The NSW government on Friday released its inaugural artificial intelligence (AI) strategy, outlining how it plans to use the technology to create jobs and improve service delivery.
The strategy prioritises the development of AI skills in government and strengthening of industry relationships through a more consistent approach to the procurement of AI products and services.
The strategy was initially expected to be delivered at the beginning of the year, before the state government delayed the launch to give itself more time to grapple with “complex issues” in consultation with industry and academia.
A new body called the NSW Government AI Review Committee will be established to oversee the implementation of the strategy and use of AI across the government.
It will be chaired by the NSW chief data scientist Ian Opperman, whose work will span all government agencies.
Customer Service minister Victor Dominello said the strategy sets out guidelines for how AI can be used in a trusted, tested and transparent manner.
“Whether it’s at home, online, on the road or at the supermarket, the use of AI is becoming more prevalent in day-to-day life and is often deployed in subtle ways to make customer interactions and services more seamless,” Dominello said.
“This strategy brings together the three key pillars of privacy, transparency and security, within the prism of ethics.”
AI will be used to help automate inefficient and manual processes, the state’s policy site said, delivering better value to customers and freeing government staff up to spend more time on “critical or frontline work”.
It will also be used to assist in decision-making processes concerning resource allocation.
However, the government indicated decisions that impact citizens or their human rights will not be unilaterally made by AI, with “quick and efficient” reviews available for those impacted by AI-informed decisions.
“Citizens should be able to understand how their data is being used and for what purpose,” it said.
Premier Gladys Berejiklian added that the strategy is expected to create “thousands” of jobs across the state through increased demand for cyber security experts, data scientists and engineers, and other IT professionals.
“This is great news for citizens, researchers and businesses. We know how important AI is and this strategy puts us at the forefront of this emerging space,” she said.
“Science, technology, engineering and mathematics will play a pivotal role in shaping our state’s future economy and we cannot be spectators on the sidelines.
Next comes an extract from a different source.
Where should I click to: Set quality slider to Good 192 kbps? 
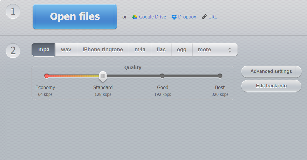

We must lead and be the engine room for future jobs.”
Delivery and implementation is expected to occur in stages over the next 12-18 months to gradually develop mature processes in government and foster community understanding in its use.
First up will be risk-management protocols, such as the immediate implementation of a mandatory AI policy and user guide to support a consistent approach to issues like privacy, security and transparency.
The policy outlines the requirements agencies must address before sourcing and using AI, and will be tested and refined over the next 12 months.
AI is already in use across a number of government agencies, such as Transport for NSW’s, which is using it to proactively manage asset maintenance schedules.
NSW's Department of Planning, Industry and Environment is also using computer vision to identify and protect threatened plants and animals.